▸ **To do**:
Every line below from the one containing "Open QQ Music from the taskbar" through the one containing "Given: Click the" must be transcribed exactly. Omit all lines outside that stretch.
Data: Begin
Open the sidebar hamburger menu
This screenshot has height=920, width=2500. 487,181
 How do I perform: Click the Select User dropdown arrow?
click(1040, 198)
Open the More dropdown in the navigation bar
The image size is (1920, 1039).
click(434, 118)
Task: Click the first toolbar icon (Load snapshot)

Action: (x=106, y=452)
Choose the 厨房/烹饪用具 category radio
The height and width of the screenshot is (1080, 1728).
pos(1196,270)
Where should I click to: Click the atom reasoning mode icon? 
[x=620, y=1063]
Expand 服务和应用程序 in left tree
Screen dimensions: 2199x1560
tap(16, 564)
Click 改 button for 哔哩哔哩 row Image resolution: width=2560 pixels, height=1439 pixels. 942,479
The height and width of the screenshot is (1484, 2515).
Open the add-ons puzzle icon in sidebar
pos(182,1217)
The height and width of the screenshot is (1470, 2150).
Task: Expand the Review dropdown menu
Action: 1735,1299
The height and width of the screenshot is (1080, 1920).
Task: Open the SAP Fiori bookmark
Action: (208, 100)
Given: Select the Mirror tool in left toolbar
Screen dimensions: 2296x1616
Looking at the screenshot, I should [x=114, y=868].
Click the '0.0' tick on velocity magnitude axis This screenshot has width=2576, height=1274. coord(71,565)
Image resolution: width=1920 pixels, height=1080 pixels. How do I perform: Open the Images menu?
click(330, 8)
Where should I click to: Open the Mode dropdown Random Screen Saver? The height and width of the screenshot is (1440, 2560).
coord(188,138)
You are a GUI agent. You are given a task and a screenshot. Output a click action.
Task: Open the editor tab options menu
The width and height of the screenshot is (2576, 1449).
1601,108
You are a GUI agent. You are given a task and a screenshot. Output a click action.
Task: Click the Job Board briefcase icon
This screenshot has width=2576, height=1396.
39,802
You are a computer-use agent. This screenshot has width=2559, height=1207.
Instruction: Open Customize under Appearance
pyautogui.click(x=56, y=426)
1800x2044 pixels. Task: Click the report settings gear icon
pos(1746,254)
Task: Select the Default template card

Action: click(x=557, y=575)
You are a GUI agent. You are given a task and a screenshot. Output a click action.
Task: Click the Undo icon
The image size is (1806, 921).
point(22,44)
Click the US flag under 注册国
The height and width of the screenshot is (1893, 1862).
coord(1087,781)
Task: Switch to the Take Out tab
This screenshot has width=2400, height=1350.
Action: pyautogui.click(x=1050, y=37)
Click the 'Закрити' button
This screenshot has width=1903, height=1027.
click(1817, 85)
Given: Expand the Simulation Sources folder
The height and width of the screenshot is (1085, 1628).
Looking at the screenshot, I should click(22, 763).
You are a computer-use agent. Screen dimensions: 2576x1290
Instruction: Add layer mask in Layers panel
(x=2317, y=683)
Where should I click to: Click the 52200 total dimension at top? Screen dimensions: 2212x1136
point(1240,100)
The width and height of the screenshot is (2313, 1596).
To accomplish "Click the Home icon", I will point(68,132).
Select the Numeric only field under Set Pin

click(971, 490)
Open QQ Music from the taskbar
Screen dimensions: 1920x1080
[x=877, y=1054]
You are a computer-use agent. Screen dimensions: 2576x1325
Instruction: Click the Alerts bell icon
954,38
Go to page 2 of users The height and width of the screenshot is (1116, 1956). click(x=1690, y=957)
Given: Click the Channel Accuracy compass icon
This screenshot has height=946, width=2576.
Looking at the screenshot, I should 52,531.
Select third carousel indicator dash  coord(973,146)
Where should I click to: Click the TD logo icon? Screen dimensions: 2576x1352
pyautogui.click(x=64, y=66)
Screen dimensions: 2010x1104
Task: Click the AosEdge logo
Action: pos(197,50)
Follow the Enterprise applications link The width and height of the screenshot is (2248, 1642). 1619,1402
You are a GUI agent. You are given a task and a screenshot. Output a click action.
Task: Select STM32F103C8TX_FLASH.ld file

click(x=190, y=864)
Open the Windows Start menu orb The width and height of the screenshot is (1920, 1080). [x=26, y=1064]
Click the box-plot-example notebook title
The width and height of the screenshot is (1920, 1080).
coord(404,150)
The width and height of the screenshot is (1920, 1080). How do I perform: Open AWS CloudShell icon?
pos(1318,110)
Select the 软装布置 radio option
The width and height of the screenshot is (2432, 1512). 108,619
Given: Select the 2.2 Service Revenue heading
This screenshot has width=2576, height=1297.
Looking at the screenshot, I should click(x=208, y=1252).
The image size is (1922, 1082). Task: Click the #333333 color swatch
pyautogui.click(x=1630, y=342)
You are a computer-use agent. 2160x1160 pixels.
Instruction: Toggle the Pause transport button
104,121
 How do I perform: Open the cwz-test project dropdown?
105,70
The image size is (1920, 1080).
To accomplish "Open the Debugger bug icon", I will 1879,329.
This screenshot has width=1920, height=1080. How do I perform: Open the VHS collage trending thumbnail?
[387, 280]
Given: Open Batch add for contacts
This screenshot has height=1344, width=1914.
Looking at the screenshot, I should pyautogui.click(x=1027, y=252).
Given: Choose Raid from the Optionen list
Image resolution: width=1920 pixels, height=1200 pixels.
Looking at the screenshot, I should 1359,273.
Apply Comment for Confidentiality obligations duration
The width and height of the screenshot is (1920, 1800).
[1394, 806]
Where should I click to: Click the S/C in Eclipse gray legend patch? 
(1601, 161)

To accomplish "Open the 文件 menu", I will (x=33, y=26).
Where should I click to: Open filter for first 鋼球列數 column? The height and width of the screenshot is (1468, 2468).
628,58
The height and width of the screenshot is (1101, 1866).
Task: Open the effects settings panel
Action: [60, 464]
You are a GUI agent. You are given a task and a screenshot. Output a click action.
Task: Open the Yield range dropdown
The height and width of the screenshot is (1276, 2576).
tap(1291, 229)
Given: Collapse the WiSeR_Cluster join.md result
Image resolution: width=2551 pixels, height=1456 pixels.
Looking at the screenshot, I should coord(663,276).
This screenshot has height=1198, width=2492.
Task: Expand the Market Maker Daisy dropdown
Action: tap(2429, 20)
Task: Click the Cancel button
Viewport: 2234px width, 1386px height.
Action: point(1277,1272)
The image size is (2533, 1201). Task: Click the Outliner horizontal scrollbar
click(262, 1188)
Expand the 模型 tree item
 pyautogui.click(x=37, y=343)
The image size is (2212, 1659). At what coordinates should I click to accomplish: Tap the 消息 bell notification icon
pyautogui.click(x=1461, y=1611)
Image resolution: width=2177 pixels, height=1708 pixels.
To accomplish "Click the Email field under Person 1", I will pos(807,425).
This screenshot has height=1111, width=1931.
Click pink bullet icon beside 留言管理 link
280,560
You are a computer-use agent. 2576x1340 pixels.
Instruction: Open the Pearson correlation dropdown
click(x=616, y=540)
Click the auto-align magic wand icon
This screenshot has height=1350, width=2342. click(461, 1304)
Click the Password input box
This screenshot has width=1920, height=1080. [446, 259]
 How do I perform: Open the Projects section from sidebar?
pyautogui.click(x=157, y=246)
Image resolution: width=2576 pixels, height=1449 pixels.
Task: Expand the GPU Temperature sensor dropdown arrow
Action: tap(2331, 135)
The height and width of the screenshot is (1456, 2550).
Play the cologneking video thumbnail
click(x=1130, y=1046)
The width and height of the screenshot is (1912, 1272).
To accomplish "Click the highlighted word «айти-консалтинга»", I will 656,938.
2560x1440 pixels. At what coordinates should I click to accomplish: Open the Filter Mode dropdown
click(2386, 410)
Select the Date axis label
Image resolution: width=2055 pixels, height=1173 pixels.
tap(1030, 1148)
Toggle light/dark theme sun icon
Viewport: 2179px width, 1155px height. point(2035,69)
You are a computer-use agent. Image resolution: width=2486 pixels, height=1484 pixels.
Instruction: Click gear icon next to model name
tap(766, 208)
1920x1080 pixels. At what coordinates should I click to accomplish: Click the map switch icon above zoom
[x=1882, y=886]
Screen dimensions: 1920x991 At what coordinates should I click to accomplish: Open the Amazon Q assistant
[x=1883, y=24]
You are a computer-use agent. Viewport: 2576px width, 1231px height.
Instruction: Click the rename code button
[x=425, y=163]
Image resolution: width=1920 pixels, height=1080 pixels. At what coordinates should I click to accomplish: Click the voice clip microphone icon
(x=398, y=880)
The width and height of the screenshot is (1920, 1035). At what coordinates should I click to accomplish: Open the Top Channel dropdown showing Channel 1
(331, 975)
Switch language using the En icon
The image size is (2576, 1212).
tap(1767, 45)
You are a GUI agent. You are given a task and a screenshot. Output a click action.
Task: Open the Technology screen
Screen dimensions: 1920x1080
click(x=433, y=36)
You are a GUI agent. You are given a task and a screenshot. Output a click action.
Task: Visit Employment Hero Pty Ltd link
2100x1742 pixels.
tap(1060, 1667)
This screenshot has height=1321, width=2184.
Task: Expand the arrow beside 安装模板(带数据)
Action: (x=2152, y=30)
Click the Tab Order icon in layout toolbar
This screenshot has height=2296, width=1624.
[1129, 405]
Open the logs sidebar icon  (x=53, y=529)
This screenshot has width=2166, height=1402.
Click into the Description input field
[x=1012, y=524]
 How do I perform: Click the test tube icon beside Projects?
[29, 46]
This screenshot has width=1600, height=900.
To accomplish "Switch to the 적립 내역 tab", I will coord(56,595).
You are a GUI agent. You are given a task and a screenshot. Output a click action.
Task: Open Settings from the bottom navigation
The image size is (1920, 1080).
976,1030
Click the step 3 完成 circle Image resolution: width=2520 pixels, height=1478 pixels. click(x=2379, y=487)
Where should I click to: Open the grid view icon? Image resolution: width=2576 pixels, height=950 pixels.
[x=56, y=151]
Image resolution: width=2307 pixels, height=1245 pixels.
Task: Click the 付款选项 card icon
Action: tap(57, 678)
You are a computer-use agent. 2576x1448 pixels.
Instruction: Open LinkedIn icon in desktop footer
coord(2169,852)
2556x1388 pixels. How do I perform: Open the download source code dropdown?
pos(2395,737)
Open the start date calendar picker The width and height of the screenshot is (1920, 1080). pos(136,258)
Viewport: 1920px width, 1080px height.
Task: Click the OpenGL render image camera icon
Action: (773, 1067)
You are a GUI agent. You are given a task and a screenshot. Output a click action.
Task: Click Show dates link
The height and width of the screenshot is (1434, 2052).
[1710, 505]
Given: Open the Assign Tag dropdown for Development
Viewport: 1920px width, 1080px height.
Data: End
▸ **Response for this exercise**:
Open QQ Music from the taskbar
Screen dimensions: 1920x1080
[x=877, y=1054]
You are a computer-use agent. Screen dimensions: 2576x1325
Instruction: Click the Alerts bell icon
954,38
Go to page 2 of users The height and width of the screenshot is (1116, 1956). click(x=1690, y=957)
Given: Click the Channel Accuracy compass icon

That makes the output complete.